--- Task input ---

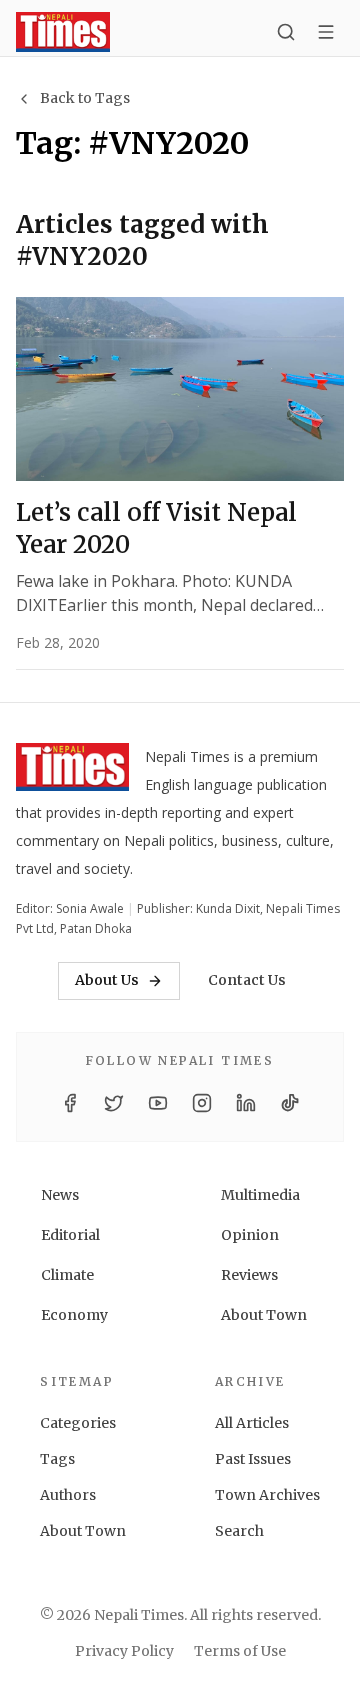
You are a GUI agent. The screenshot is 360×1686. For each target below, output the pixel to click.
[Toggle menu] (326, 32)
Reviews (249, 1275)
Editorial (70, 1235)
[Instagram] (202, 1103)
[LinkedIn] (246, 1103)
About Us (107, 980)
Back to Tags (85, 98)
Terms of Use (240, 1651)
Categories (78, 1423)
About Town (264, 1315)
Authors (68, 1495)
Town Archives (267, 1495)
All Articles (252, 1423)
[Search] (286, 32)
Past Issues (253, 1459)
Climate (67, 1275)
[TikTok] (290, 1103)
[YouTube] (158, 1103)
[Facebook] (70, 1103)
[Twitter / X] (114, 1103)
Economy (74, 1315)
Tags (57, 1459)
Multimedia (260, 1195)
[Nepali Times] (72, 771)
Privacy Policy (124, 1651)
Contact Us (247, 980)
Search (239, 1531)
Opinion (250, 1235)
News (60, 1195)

---
--- Task input ---

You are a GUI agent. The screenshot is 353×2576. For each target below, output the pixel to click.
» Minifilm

---

• Task goal
Every line of the records above where the string "click" is found should be copied.

• Answer space
You are a GUI agent. The screenshot is 360×1686. For each target below, output the pixel to click.
You are a GUI agent. The screenshot is 353×2576. For each target below, output the pixel to click.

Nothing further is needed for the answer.